The group discussed complementing, not duplicating, existing entities and efforts. Whitney suggested The Cultural Landscape Foundation (TCLF) as a model, having interviewed TCLF’s founder, Charles Birnbaum, when he spoke in Milwaukee in 2005. A national advocacy group, TCLF educates and engages the public “to make our shared landscape heritage more visible, identify its value, and empower its stewards…Collectively, cultural landscapes are works of art, narratives of culture, and expressions of regional identity.”
Whitney’s minutes identified several over-arching goals: “Need to raise profile of landscape architecture in shaping and preserving cultural landscapes by establishing new, permanent [teaching positions for landscape architects in UWM’s] School of Architecture and Urban Planning, the pipeline for city planning jobs,” She also mentioned what she considered a pressing need for the City of Milwaukee: “adding a landscape architect position to planning staff at Department of City Development.”
The people Whitney gathered were invited based on their expressed interest in cultural landscapes. James Steiner, a landscape architect and long-time lecturer at the University of Wisconsin-Madison, volunteered to help coordinate communication and logistics. After Whitney’s death, he reached out to everyone who had attended or expressed interest in the project. Steiner said, “Whitney brought us all together and we were energized by that first meeting. We decided to carry on and move forward, both to honor Whitney and because we believe that the needs and prospects that she identified are important.” Another participant, J. Patrick Mullins, a Marquette University assistant professor of history and public history director, said in an email, “I hope that this city won't forget her happy-warrior activism on behalf of beauty and good taste.”

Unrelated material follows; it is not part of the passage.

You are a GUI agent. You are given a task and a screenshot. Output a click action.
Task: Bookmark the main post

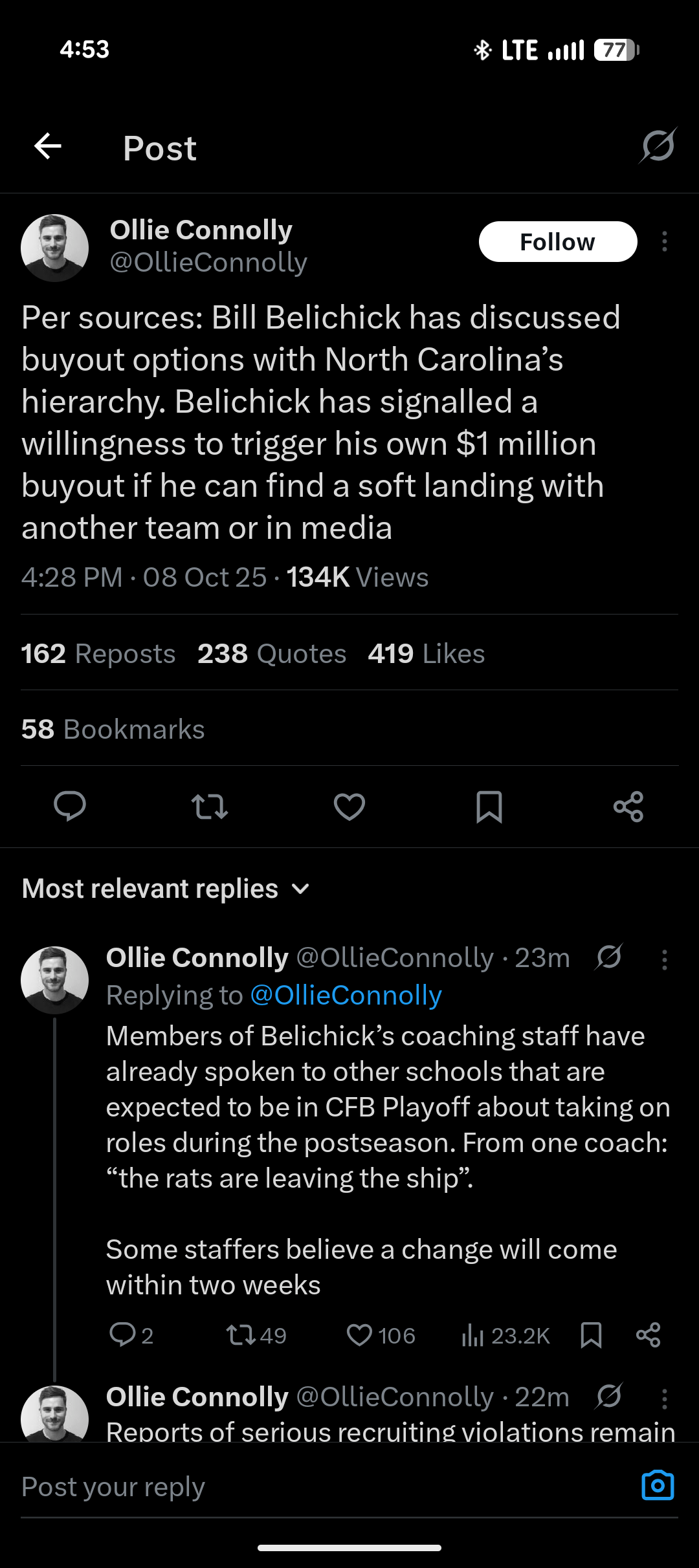(x=489, y=807)
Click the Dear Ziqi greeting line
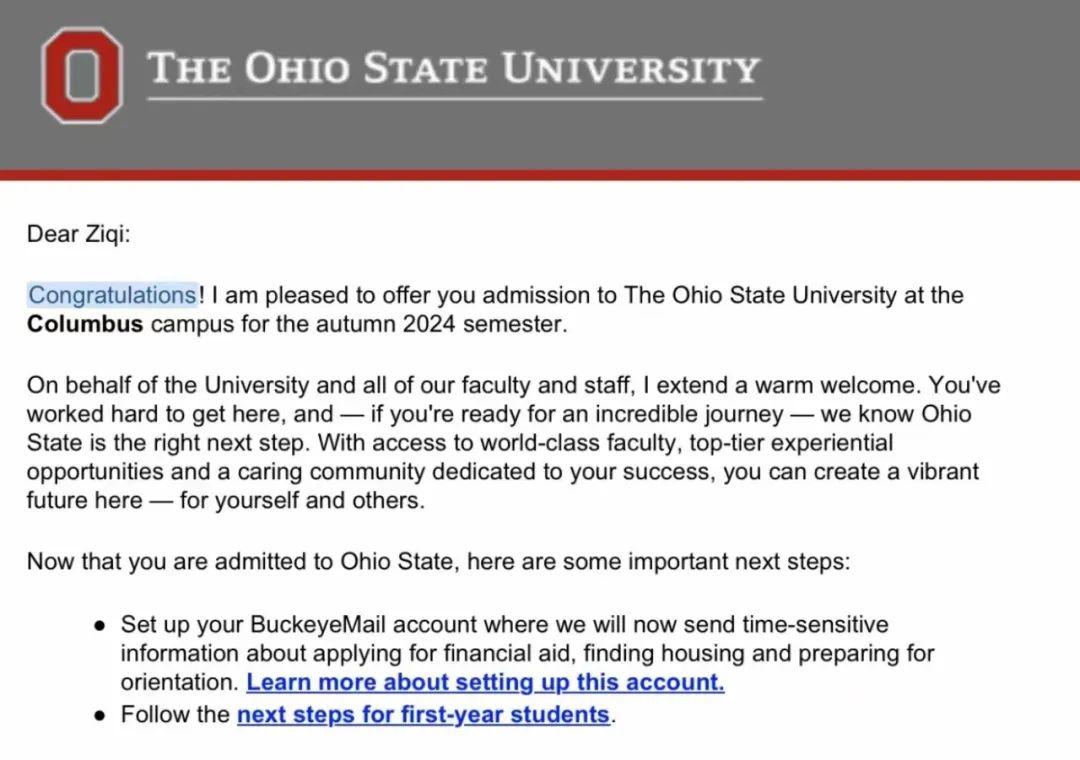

Photo credit: Virginia Small
Whitney Gould (in navy coat) was interviewed by WUWM in November 2019 with historian John Gurda (right) for a live event in the Brewery District. They posed with singer-songwriter Trapper Schoepp (left) and former "Lake Effect" host Bonnie North.
The group that Whitney convened has since met twice, and named itself the Milwaukee Area Cultural Landscape Alliance (MACLA). It will co-sponsor an MSOE University Scholars Honors Program free virtual event on Monday, November 9th, with Harvard-based historian Lizabeth Cohen on her recent book, Saving America's Cities: Ed Logue and the Struggle to Renew Urban America in the Suburban Age. A panel will include Lafayette Crump, Milwaukee’s new Commissioner for the Department of City Development, as well as Sherman Phoenix developer JoAnne Sabir, and Antonio Butts, executive director of Walnut Way Conservation Corporation.
COVID-19 has accentuated the incalculable value of parks and public spaces in supporting personal and community well-being, as Whitney had long asserted. At 76, before the world-changing pandemic, she chose to light a candle instead of cursing the darkness. Her optimism that individual people and collective action can indeed make a difference serves as a beacon for anyone wanting to improve our community. She envisioned collaborative efforts to spotlight and care for landscape legacies shared by all—to deepen Milwaukee’s sense of place, history and identity—for the benefit of present and future generations.